While these are not the only attack vectors and methods, these are their common TTP’s (Tactics, Techniques and Procedures.) The Mitre ATT&CK site has detailed information on their TTP’s and specifics of their attacks. (https://attack.mitre.org/groups/).
What should you be doing?
While you may not be a direct target of an Iranian attack, your organization may still be vulnerable and used in an attack on other organizations if you have existing security vulnerabilities. Below are some activities that should be a focus during this time of heightened risk.
Communications and Education
Because many of the attacks start with a phishing attack, it is important to communicate to your users that there is a higher than normal level of awareness required. Continue to educate your users on the importance of being cyber aware and that they should communicate any suspicious behavior ASAP.

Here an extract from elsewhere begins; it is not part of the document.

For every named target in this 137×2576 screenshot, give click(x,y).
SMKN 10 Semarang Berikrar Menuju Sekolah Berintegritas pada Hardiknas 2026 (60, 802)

Stay diligent on patching any “exploitable” system vulnerabilities regardless of their perceived risk level. The Iranian attackers are very skilled and can exploit vulnerabilities that average threat actors may not be capable of accomplishing.
Increase your normal levels of monitoring during this period to look for anomalies. These monitoring activities should include:
· Abnormal traffic patterns
· Abnormal logins or login failures
· Increased Malware activity
· Increased activity on specific servers or devices (i.e. Port Scan against a specific port)

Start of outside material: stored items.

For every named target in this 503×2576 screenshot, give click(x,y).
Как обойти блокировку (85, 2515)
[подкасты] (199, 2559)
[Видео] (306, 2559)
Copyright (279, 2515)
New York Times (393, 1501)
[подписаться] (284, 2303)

· Abnormal access to or from foreign sites
Review your Business Continuity Plans and ensure that you and your employees are ready to respond in the event of an incident. The attacks could vary from defacement to service and supply chain disruption or something as serious as a Financial Network, Energy Grid or Communications Network disruption. It is important to think through these scenarios and understand how you will respond as an organization. It is a good idea to communicate personal preparation suggestions for your employees. This will ensure that in the event of an incident, employees are prepared at home so they are still able to respond and be an active part of the organization’s efforts.
Awareness and Vigilance
It is important to continually monitor Cyber Security and general news sources for any activities that may affect your organization. Do you want to recommend any with links?
Review Incident Response Procedures
If something should happen, and it affects your network, systems and resources, it is imperative that you be able to respond swiftly and properly. The initial steps are to identify and contain the attack. This will minimize the potential impact to your systems and others. Then you can begin to investigate and eradicate any potential damage. Make sure that you have clearly defined roles and responsibilities on your IR team and that you have offline call information for team members and law enforcement.
While there is absolutely no need to panic, and there are no credible threats at the present time, the Iranian Government has stated that they will respond harshly and they have a substantial capability that should not be taken lightly. Be prepared, and if you see something, say something.